* [Work order A]
In the passage on ESG assurance and client services, what did PwC acquire to boost its tech-enabled supply chain capabilities?
* [Work order B]
Sum up the passage on ESG assurance and client services in two sentences.
* [Work order C]
Carry on the passage on ESG assurance and client services from its last sentence.

Providing a level of assurance comparable to the scrutiny of the financial audit has helped Aviva to demonstrate the confidence they have in their ESG reporting. It also helped PwC’s audit team to carry out their work in ensuring consistency between these ESG metrics and Aviva’s financial statements.

As scrutiny over companies’ ESG disclosures continues to grow, especially in regards to climate change, this higher level of assurance will become more common, and the separation between financial and non-financial disclosure will narrow. Moving forward, PwC’s audit and ESG assurance teams at Aviva will become more integrated throughout the year, to reflect this changing direction.

£7.6bn Invested in green assets

Learning from our own experience

Our own story has become an integral part of how we deliver for our clients. They no longer just want our traditional services. They look to us for direction on major challenges, they want to understand how we’re dealing with issues such as diversity, climate change and inflation, and how we’re developing our own digital model.

In recent years, we’ve transformed our approach to technology, building relationships and alliances. This financial year we’ve gone further, investing in additive and complementary capabilities, such as our recent acquisition of Olivehorse to help boost our tech-enabled supply chain capabilities. We also made important investments to support our clients in not only transforming operations, but also ensuring the ongoing performance of critical programs through Execution Managed Services (EMS).

This is how we drive aspects of transformed services for our clients to optimise the benefits and deliver the sustained outcomes that they are really seeking.

* [Stored data]

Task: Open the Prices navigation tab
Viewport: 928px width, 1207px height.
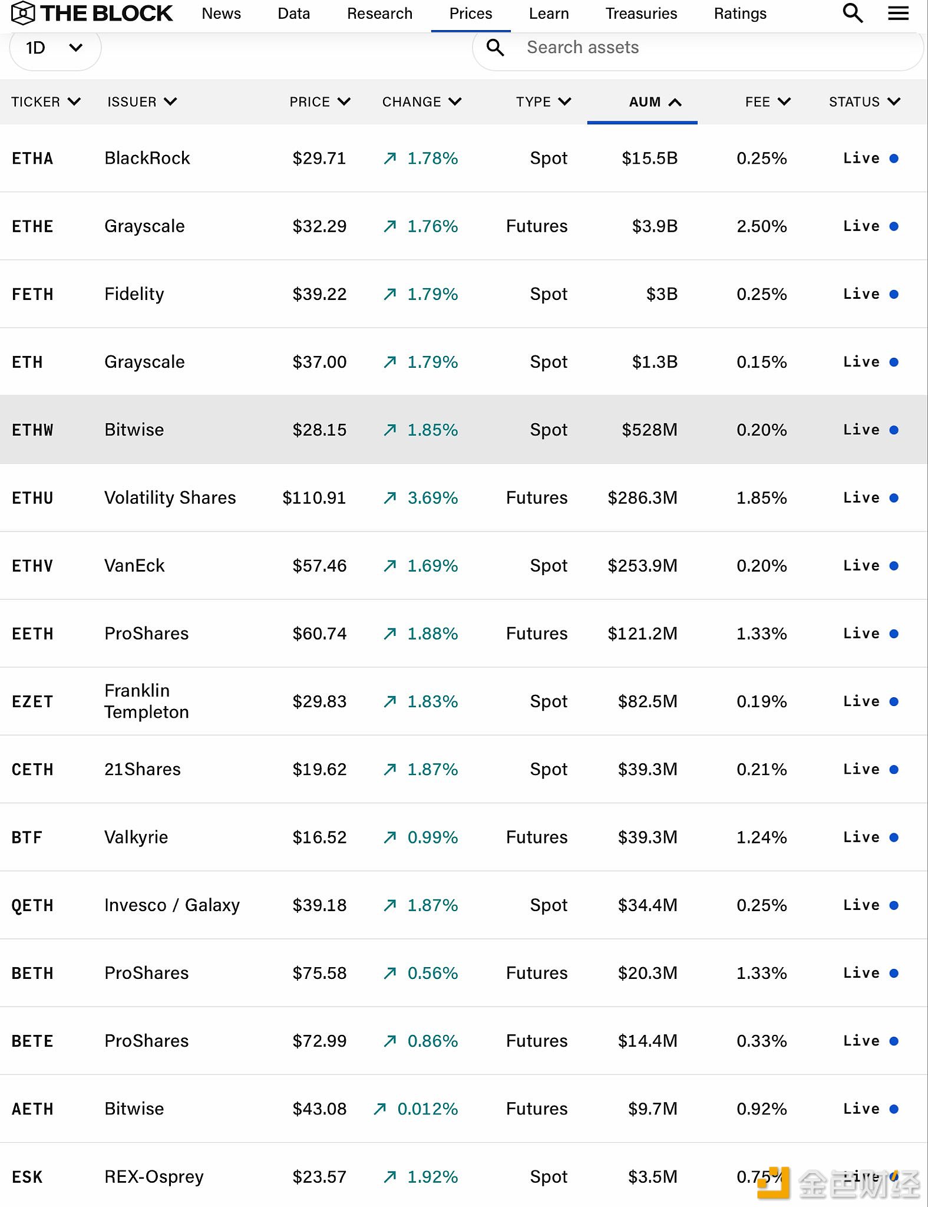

* [Answer box A]
Olivehorse

* [Answer box B]
Assurance comparable to the scrutiny of a financial audit helped Aviva demonstrate confidence in its ESG reporting and helped PwC's audit team ensure consistency with Aviva's financial statements, and this higher level of assurance is expected to become more common as scrutiny grows. PwC's clients now look to it for direction on challenges such as diversity, climate change and inflation, and it has invested in capabilities such as its acquisition of Olivehorse and Execution Managed Services.

* [Answer box C]
We’ve also continued to grow our tech skills across the firm, as this is vital if we are to meet the new challenges faced by our clients - the net zero transition, addressing inequality and maintaining UK competitiveness. These new capabilities have allowed us to expand our involvement in everything from cyber security to the Metaverse, growing our community of solvers to maintain relevance and ensure we can keep helping our clients to execute.

We’re also proud to be founder members of Tech She Can, created in 2018 to encourage more girls and women into a career in tech. This year, Tech She Can has become a thriving independent charity, extending its reach and impact across the UK.

This year we’ve looked to play our part in efforts to stabilise and grow the economy. With challenges coming from all directions, our people work closely with our clients to build trust and deliver sustained outcomes.

Digital investment

Last autumn, we announced plans to create 1,000 jobs over the next three years in our Manchester Technology centre. We are excited and proud to be building our technology centre in the North, which reflects the critical and growing role of new technologies to our business and clients, both in the region and nationally.

We also want to play our part in solving the important issue of structural imbalances within the tech sector, so this year, we have created new partnerships with Queen Mary’s University of London and Ada College, to help us to diversify the entry routes into PwC’s technology careers. This is in addition to our existing Tech Degree apprenticeship and Technology graduate programmes.

We have also established strategic alliances with the globe's leading technology providers to serve our clients in the best possible way, including AWS, Microsoft, Oracle, Salesforce and SAP. This allows us to support our clients to build and deploy industry cloud platforms, to reshape their organisations and provide them with agility and to serve their customers and clients.

Ben Higgin Head of Technology and Investments
“We are upskilling our teams and helping to increase tech skills throughout society.”